Everything from the line containing "Task: Run the code with RUN button" through the last line of the listing below should be returned exactly, except for pictures.

* **Data supplied**
═══

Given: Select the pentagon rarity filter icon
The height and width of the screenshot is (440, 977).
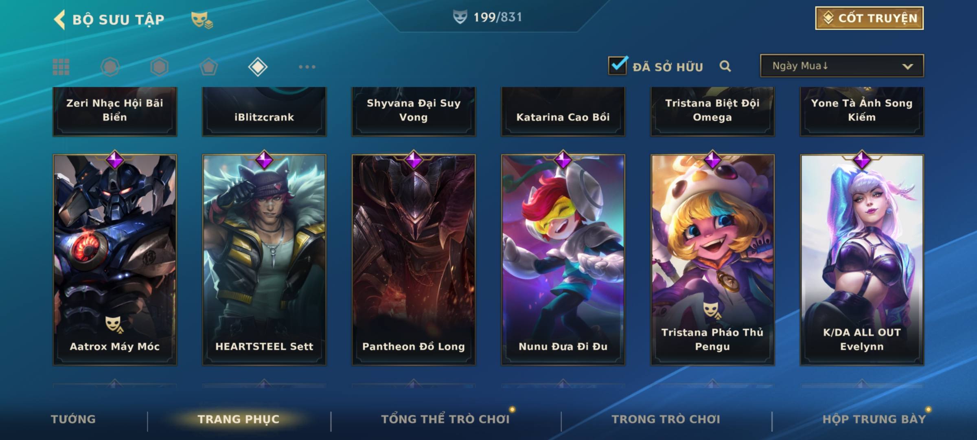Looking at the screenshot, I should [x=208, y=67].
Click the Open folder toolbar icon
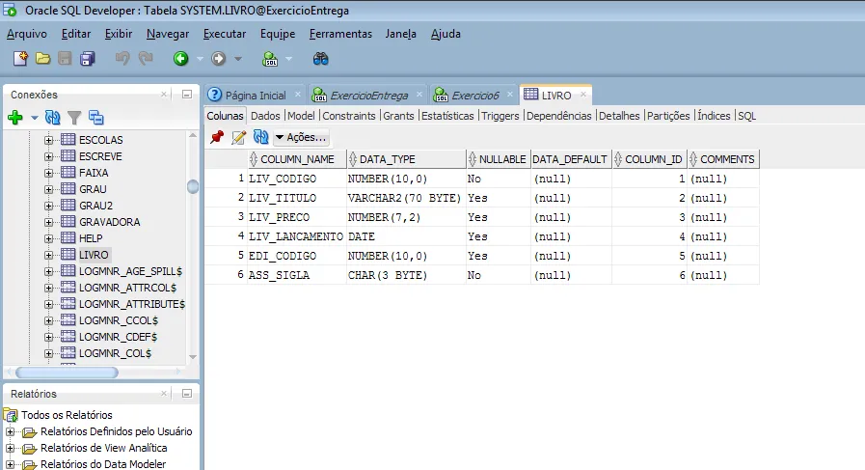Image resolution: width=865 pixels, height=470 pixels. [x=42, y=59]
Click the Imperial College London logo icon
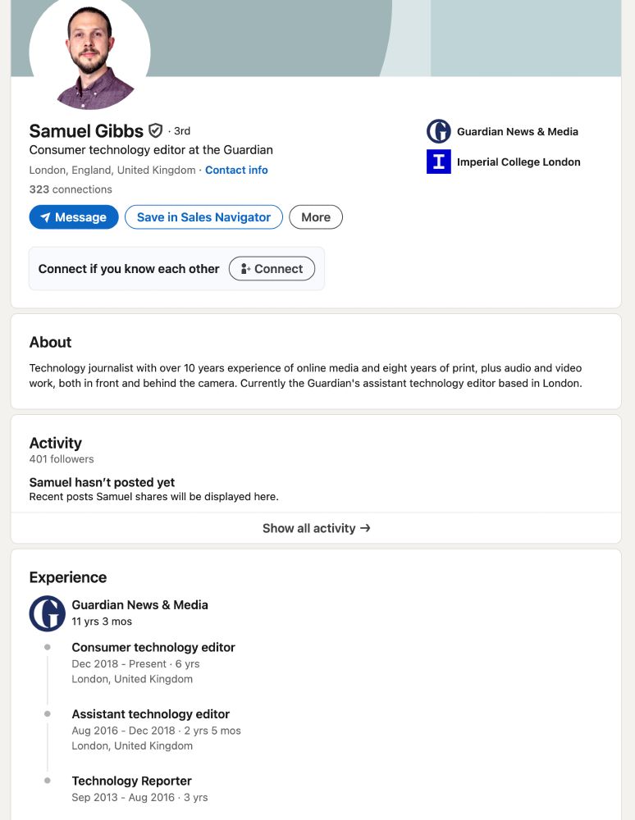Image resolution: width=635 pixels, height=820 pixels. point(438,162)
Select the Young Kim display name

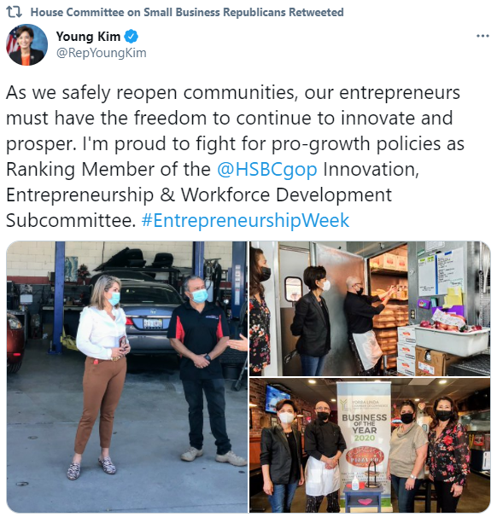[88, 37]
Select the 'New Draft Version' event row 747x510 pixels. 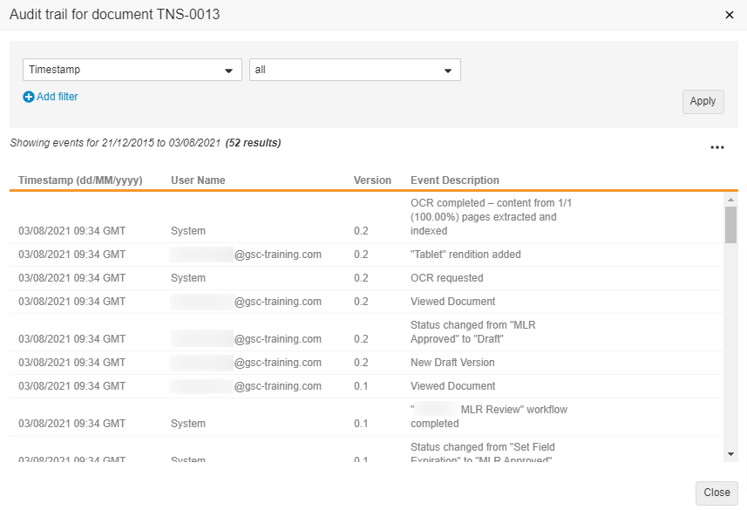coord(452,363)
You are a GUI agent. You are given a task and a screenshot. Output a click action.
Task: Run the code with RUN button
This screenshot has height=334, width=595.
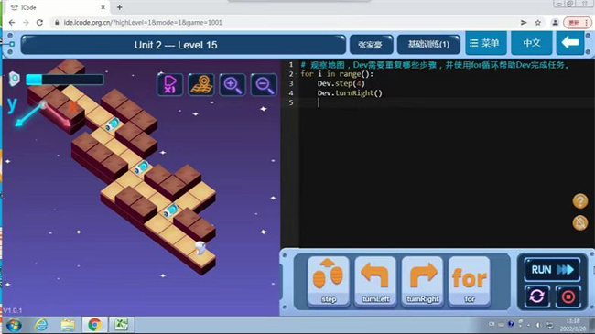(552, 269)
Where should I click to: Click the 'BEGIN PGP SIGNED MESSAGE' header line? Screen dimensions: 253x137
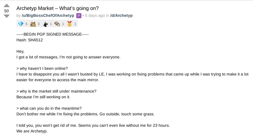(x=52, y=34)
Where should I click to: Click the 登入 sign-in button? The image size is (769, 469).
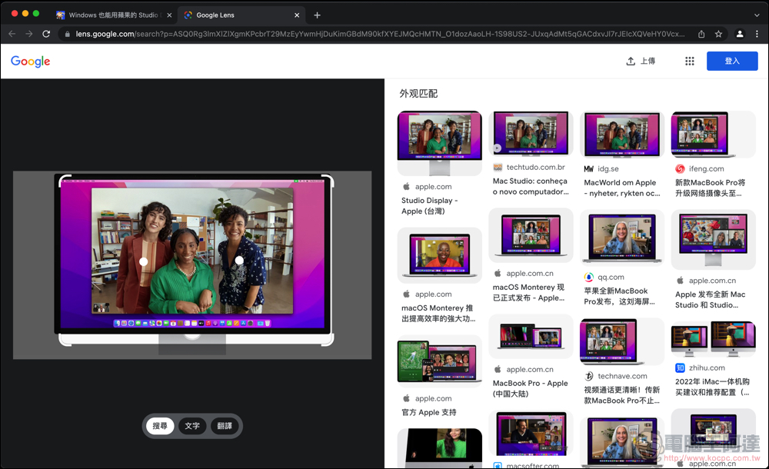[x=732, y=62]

═══

* **Result of the exercise**
Task: Run the code with RUN button
This screenshot has height=334, width=595.
(552, 269)
Where should I click to: Click the 'BEGIN PGP SIGNED MESSAGE' header line? Screen dimensions: 253x137
(x=52, y=34)
Where should I click to: Click the 登入 sign-in button? The image size is (769, 469).
[x=732, y=62]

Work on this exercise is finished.